On Fri, Feb 04, 2022 at 09:29:56PM +1000, David Gwynne wrote:
> On Fri, Jan 28, 2022 at 05:26:01PM +0100, Alexander Bluhm wrote:
> > On Wed, Jan 26, 2022 at 11:05:51AM +0100, Claudio Jeker wrote:
> > > On Wed, Jan 26, 2022 at 01:29:42AM +0100, Alexander Bluhm wrote:
> > > > Hi,
> > > >
> > > > There were some problems with ix(4) and ixl(4) hardware checksumming
> > > > for the output path on strict alignment architectures.
> > > >
> > > > I have merged jan@'s diffs and added some sanity checks and
> > > > workarounds.
> > > >
> > > > - If the first mbuf is not aligned or not contigous, use m_copydata()
> > > > to extract the IP, IPv6, TCP header.
> > > > - If the header is in the first mbuf, use m_data for the fast path.
> > > > - Add netstat counter for invalid header chains.
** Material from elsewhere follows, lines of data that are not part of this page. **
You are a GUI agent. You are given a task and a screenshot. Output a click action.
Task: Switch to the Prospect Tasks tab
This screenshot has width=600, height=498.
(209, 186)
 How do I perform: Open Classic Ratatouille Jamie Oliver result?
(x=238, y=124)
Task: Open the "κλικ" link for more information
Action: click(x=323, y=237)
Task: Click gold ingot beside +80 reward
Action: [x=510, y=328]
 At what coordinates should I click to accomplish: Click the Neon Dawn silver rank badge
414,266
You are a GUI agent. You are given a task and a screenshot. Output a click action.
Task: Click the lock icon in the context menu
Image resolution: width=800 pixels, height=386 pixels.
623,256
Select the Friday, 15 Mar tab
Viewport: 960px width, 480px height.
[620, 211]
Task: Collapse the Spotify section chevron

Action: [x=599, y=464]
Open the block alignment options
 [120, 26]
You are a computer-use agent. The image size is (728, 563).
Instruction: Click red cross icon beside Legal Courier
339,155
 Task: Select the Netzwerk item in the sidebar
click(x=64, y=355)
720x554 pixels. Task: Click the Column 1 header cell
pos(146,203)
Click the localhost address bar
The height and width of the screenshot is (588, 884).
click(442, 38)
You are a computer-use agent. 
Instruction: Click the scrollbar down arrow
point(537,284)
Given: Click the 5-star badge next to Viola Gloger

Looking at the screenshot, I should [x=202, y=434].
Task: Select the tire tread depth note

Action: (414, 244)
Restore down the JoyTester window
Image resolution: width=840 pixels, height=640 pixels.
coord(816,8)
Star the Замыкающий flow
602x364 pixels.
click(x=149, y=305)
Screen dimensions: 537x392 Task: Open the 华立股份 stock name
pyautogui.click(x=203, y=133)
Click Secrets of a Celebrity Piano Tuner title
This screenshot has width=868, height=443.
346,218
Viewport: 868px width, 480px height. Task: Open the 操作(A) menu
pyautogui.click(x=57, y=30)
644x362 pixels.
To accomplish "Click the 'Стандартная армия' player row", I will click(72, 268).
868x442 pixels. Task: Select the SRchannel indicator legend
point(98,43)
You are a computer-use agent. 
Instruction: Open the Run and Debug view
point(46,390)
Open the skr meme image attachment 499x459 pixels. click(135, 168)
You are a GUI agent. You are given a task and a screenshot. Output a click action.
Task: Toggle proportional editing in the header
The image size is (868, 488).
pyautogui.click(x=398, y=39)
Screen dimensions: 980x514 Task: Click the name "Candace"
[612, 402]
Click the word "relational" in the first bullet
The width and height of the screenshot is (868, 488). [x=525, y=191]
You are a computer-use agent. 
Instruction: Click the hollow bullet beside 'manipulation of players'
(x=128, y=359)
This makes
> > > > us aware when hardware checksumming fails.
> > > > - Add netstat counter for header copies. This indicates that
> > > > better storage allocation in the network stack is possible.
> > > > It also allows to recognize alignment problems on non-strict
> > > > architectures.
> > > > - There is not risk of crashes on sparc64.
> > > >
> > > > Does this aproach make sense?
> > >
> > > I think it is overly complicated and too much data is copied around.
> > > First of all there is no need to extract ipproto.
> > > The code can just use the M_TCP_CSUM_OUT and M_UDP_CSUM_OUT flags (they
> > > are not set for other protos).
> > > Because of this only they ip_hlen needs to be accessed and this can be
> > > done with m_getptr().
> >
> > A solution with m_getptr() is where we started. It has already
> > been rejected. The problem is that there are 6 ways to implement
> > this feature. Every option has its drawbacks and was rejected.
> >
> > Options are:
> > 1. m_getptr() and access the struct. Alignment cannot be guaranteed.
> > 2. m_getptr() and access the byte or word. Header fields should be
> > accessed by structs.
> > 3. Always m_copydata. Too much overhead.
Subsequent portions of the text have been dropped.